- _Exercise requirements_: Return exactly the lines of the data below, from the one that contains "Task: Click the suggested word link 'viscous'" through the final line, and leave out every picture.

- _Material shown_:
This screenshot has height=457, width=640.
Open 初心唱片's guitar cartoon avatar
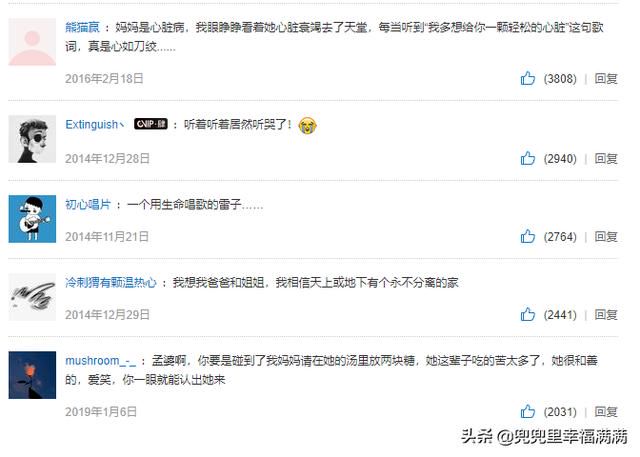click(x=32, y=219)
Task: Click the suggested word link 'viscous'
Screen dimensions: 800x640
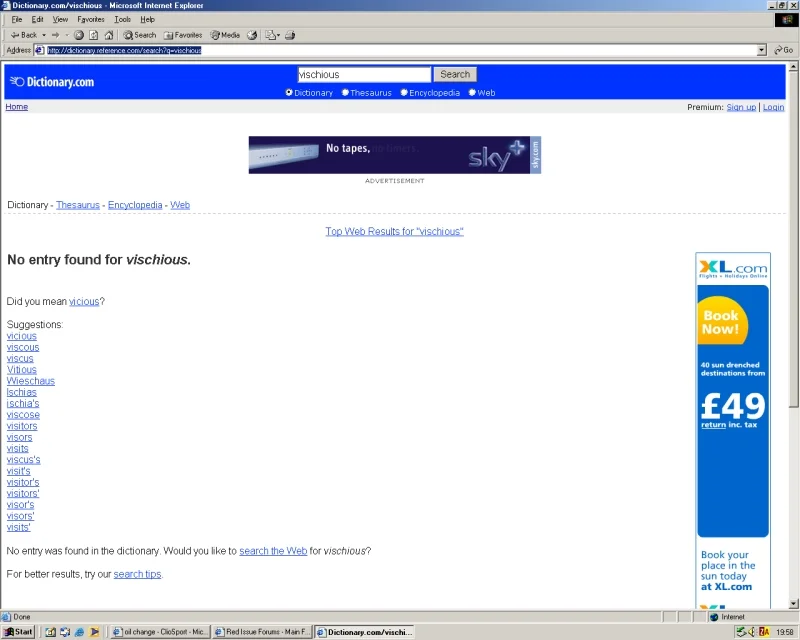Action: click(x=23, y=347)
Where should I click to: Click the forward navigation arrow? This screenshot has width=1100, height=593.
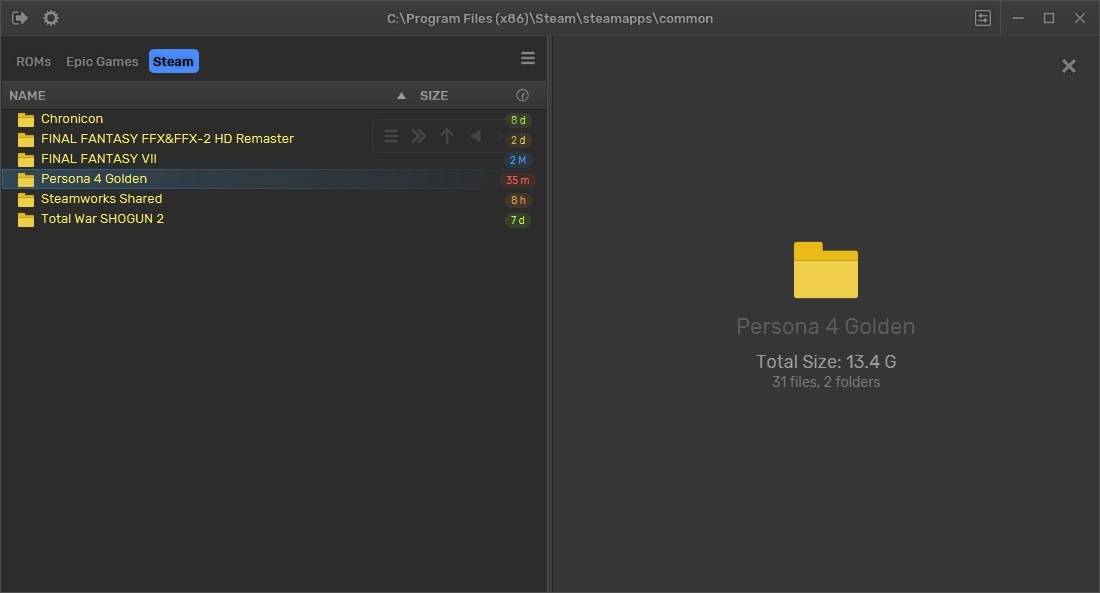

- _Reply_:
Task: Click the suggested word link 'viscous'
Screen dimensions: 800x640
Action: click(x=23, y=347)
Where should I click to: Click the forward navigation arrow? This screenshot has width=1100, height=593.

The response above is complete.